(WHAT YOU ARE ASKED TO DO):
Repeat the entries below exactly, missing none.

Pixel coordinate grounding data
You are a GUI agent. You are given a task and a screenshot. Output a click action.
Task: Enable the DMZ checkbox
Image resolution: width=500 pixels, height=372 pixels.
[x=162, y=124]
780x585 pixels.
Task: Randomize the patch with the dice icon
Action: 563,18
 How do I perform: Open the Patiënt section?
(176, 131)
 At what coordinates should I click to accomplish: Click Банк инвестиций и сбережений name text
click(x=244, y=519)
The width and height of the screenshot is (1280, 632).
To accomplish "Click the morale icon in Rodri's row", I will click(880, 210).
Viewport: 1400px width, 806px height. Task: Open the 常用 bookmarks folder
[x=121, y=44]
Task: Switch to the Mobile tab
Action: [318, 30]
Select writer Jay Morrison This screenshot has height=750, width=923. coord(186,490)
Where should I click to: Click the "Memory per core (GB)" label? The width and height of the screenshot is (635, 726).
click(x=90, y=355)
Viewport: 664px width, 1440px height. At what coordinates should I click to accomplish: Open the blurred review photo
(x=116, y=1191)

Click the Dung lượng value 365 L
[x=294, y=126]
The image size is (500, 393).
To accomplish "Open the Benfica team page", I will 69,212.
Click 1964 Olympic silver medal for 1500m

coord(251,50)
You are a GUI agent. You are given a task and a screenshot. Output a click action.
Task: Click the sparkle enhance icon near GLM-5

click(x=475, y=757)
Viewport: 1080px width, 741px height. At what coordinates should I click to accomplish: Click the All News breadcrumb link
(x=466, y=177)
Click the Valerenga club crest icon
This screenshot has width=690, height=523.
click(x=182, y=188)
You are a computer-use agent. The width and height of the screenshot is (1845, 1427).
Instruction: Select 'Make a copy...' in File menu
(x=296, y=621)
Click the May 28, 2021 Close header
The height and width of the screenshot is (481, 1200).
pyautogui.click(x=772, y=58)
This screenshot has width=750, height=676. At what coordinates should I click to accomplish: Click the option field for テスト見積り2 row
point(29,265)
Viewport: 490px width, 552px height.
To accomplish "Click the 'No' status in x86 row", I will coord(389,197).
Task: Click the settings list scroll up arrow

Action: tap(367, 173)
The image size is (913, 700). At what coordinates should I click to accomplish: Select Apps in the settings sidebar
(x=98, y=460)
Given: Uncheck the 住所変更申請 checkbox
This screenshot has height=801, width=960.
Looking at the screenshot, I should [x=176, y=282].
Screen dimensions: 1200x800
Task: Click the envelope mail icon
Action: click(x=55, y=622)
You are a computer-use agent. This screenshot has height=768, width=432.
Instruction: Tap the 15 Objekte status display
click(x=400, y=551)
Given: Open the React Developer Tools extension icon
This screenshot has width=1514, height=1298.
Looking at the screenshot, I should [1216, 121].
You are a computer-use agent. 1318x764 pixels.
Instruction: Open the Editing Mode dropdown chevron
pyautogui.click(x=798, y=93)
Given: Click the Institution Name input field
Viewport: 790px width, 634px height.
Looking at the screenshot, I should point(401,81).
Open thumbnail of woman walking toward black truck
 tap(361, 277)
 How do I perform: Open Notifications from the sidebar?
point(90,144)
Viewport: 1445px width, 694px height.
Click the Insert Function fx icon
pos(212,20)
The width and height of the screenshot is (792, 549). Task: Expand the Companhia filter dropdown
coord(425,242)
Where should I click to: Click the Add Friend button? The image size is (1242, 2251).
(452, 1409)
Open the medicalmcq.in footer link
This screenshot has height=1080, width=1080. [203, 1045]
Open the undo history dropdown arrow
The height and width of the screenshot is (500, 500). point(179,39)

(RESULT):
You are a GUI agent. You are given a task and a screenshot. Output a click action.
Task: Enable the DMZ checkbox
Image resolution: width=500 pixels, height=372 pixels.
[x=162, y=124]
780x585 pixels.
Task: Randomize the patch with the dice icon
Action: 563,18
 How do I perform: Open the Patiënt section?
(176, 131)
 At what coordinates should I click to accomplish: Click Банк инвестиций и сбережений name text
click(x=244, y=519)
The width and height of the screenshot is (1280, 632).
To accomplish "Click the morale icon in Rodri's row", I will click(880, 210).
Viewport: 1400px width, 806px height. Task: Open the 常用 bookmarks folder
[x=121, y=44]
Task: Switch to the Mobile tab
Action: [318, 30]
Select writer Jay Morrison This screenshot has height=750, width=923. coord(186,490)
Where should I click to: Click the "Memory per core (GB)" label? The width and height of the screenshot is (635, 726).
click(x=90, y=355)
Viewport: 664px width, 1440px height. At what coordinates should I click to accomplish: Open the blurred review photo
(x=116, y=1191)

Click the Dung lượng value 365 L
[x=294, y=126]
The image size is (500, 393).
To accomplish "Open the Benfica team page", I will 69,212.
Click 1964 Olympic silver medal for 1500m

coord(251,50)
You are a GUI agent. You are given a task and a screenshot. Output a click action.
Task: Click the sparkle enhance icon near GLM-5

click(x=475, y=757)
Viewport: 1080px width, 741px height. At what coordinates should I click to accomplish: Click the All News breadcrumb link
(x=466, y=177)
Click the Valerenga club crest icon
This screenshot has width=690, height=523.
click(x=182, y=188)
You are a computer-use agent. The width and height of the screenshot is (1845, 1427).
Instruction: Select 'Make a copy...' in File menu
(x=296, y=621)
Click the May 28, 2021 Close header
The height and width of the screenshot is (481, 1200).
pyautogui.click(x=772, y=58)
This screenshot has width=750, height=676. At what coordinates should I click to accomplish: Click the option field for テスト見積り2 row
point(29,265)
Viewport: 490px width, 552px height.
To accomplish "Click the 'No' status in x86 row", I will coord(389,197).
Task: Click the settings list scroll up arrow

Action: tap(367, 173)
The image size is (913, 700). At what coordinates should I click to accomplish: Select Apps in the settings sidebar
(x=98, y=460)
Given: Uncheck the 住所変更申請 checkbox
This screenshot has height=801, width=960.
Looking at the screenshot, I should [x=176, y=282].
Screen dimensions: 1200x800
Task: Click the envelope mail icon
Action: click(x=55, y=622)
You are a computer-use agent. This screenshot has height=768, width=432.
Instruction: Tap the 15 Objekte status display
click(x=400, y=551)
Given: Open the React Developer Tools extension icon
This screenshot has width=1514, height=1298.
Looking at the screenshot, I should [1216, 121].
You are a computer-use agent. 1318x764 pixels.
Instruction: Open the Editing Mode dropdown chevron
pyautogui.click(x=798, y=93)
Given: Click the Institution Name input field
Viewport: 790px width, 634px height.
Looking at the screenshot, I should point(401,81).
Open thumbnail of woman walking toward black truck
 tap(361, 277)
 How do I perform: Open Notifications from the sidebar?
point(90,144)
Viewport: 1445px width, 694px height.
Click the Insert Function fx icon
pos(212,20)
The width and height of the screenshot is (792, 549). Task: Expand the Companhia filter dropdown
coord(425,242)
Where should I click to: Click the Add Friend button? The image size is (1242, 2251).
(452, 1409)
Open the medicalmcq.in footer link
This screenshot has height=1080, width=1080. [203, 1045]
Open the undo history dropdown arrow
The height and width of the screenshot is (500, 500). point(179,39)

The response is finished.